Need for a Paradigm Shift?

The present discourse addressing the culture of impunity regarding sexual violence by security forces in Kashmir suffers from a structural limitation - its fixation on the Armed Forces (Special Powers) Act, 1990, and the institution that this law protects. The experiences and fate of many cases of sexual violence, where survivors have attempted to access the justice system, suggest a more complex structure of violence and impunity; AFSPA is only a small cog in this giant machinery of institutionalised repression.

What followed the public interest litigation (PIL) in the ­Jammu and Kashmir (J&K) High Court in April last year, demanding the reopening of and reinvestigation into the infamous Kunan-Poshpora “mass rape” case, is a déjà vu of sorts for Kashmiris, for it echoes a familiar series of responses which the survivors of sexual violence from the villages of Kunan and Poshpora had witnessed in 1991 – that investigation process had been handled with much callousness and inherent ­biases. Twenty-two years later, in keeping with the “culture of impunity” which remains inherent in the justice system of Kashmir, the high court quashed the PIL and sent it back to the jurisdiction of the sessions court in Kupwara. Hope was ­rekindled when the ­local court refused to accept the closure report of the police and directed them to reinvestigate the allegations within three months.

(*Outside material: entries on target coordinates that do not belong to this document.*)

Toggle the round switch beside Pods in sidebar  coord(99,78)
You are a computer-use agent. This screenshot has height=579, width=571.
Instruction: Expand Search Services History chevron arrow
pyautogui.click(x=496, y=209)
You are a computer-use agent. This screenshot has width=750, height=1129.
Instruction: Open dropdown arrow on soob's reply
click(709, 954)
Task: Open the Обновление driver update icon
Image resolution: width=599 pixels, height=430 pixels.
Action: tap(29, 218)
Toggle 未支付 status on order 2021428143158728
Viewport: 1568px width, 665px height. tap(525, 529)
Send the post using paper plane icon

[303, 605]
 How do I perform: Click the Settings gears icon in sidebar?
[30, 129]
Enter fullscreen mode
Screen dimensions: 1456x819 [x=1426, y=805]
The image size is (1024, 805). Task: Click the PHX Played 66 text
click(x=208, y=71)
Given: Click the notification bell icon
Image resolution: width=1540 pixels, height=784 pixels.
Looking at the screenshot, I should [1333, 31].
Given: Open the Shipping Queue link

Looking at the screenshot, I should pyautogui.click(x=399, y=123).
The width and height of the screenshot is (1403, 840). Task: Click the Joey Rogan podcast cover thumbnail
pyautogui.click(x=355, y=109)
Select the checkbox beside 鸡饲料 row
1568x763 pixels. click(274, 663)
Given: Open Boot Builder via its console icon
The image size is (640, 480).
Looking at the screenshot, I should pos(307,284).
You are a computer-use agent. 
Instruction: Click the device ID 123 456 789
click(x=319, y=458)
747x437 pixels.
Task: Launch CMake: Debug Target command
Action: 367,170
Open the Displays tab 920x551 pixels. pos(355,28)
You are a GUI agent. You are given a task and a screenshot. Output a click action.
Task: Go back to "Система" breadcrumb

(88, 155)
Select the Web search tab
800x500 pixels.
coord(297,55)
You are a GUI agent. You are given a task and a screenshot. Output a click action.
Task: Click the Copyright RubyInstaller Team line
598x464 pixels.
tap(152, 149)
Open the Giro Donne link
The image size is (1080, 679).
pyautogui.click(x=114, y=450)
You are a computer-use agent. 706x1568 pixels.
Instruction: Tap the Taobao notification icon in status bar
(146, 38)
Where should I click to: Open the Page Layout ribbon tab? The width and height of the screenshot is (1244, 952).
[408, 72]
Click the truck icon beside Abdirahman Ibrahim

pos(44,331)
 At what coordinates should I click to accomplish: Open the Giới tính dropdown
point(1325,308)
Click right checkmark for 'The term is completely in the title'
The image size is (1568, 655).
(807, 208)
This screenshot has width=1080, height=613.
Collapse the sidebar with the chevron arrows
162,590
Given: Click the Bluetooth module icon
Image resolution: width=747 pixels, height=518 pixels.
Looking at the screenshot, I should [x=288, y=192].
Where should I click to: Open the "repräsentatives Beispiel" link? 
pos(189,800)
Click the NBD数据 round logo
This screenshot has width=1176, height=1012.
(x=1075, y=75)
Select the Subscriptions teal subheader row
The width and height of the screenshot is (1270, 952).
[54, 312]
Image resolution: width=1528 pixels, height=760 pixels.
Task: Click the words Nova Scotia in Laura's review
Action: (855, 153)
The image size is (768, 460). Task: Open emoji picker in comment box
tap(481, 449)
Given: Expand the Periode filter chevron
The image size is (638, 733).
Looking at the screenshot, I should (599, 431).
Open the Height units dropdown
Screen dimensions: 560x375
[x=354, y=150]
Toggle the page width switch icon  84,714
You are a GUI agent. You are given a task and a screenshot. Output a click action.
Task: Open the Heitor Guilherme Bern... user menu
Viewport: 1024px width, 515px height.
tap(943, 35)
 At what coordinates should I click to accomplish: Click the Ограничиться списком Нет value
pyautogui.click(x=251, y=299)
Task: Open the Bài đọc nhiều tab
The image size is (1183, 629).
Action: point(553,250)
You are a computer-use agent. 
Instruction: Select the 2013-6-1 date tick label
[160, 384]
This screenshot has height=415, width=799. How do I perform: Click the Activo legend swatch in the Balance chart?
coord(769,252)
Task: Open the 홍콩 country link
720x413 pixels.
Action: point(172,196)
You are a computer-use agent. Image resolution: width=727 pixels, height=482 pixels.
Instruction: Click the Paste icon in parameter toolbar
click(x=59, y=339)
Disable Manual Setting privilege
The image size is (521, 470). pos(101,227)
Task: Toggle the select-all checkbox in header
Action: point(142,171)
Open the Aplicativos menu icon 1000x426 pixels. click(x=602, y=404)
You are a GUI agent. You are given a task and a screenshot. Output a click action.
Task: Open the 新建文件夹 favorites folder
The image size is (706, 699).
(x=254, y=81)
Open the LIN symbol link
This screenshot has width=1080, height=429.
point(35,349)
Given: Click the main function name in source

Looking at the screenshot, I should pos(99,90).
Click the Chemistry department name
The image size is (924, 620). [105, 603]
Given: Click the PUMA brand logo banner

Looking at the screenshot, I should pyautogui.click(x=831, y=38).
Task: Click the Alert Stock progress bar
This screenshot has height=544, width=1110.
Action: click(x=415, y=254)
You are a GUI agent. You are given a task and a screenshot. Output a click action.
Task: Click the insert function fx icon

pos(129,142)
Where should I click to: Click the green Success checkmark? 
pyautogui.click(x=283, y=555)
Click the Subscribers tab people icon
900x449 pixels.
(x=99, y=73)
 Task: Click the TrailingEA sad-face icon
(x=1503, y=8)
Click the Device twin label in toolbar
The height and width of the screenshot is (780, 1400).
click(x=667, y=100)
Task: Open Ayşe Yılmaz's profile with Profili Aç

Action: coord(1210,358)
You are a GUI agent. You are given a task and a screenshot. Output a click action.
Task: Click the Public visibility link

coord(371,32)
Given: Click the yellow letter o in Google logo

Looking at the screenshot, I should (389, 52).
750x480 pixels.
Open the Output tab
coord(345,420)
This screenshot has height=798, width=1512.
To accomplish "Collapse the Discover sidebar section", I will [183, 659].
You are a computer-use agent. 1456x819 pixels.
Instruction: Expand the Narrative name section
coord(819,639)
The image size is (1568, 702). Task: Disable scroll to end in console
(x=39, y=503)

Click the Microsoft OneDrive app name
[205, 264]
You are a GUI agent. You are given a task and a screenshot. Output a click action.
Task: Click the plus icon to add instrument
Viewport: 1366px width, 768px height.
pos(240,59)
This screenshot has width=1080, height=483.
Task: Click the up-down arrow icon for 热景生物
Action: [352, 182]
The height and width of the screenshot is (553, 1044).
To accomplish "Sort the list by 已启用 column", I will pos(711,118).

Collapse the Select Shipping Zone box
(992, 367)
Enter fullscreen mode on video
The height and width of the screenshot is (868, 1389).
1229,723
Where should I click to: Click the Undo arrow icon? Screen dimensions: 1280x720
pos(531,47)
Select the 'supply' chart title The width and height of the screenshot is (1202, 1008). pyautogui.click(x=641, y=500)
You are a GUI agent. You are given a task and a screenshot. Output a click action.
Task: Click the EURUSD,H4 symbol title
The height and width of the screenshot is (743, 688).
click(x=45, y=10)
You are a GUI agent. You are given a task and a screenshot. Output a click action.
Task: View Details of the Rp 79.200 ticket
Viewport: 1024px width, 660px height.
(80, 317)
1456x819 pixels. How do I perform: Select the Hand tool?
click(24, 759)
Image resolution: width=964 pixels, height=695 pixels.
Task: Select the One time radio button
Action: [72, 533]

That hope, however, died soon, for a familiar pattern ensued, wherein the ­investigation process became a practical joke played on the rape victims. When they reached the police station with their counsel to record their statements on the date decided by the superintendent of police in Kupwara, they were kept waiting for hours, only to be told in the end that the schedule for recording statements had been changed. They were sent back without any alternate date being announced. Later, the time period for investigation was extended by three months. As per media reports, in an apparent attempt to interfere with the process of investigation and intimidate the plaintiffs, a few army and intelligence officials visited the twin villages in June; villagers also alleged that a ­government official had offered them money to stay silent (Greater Kashmir 2013). Till date, in contempt of the court order, no investigation has been carried out. In an apparent attempt to further delay the process, the army has filed a review petition before the Kupwara sessions court, challenging its order. In one of the hearings on the review petition, the army counsel calls this process “a pre-planned, politically motivated game against army”, and that the “statement of victims are stereotyped and like recorded rotten stereo sounds that play rape all over again” (Rising Kashmir News 2014).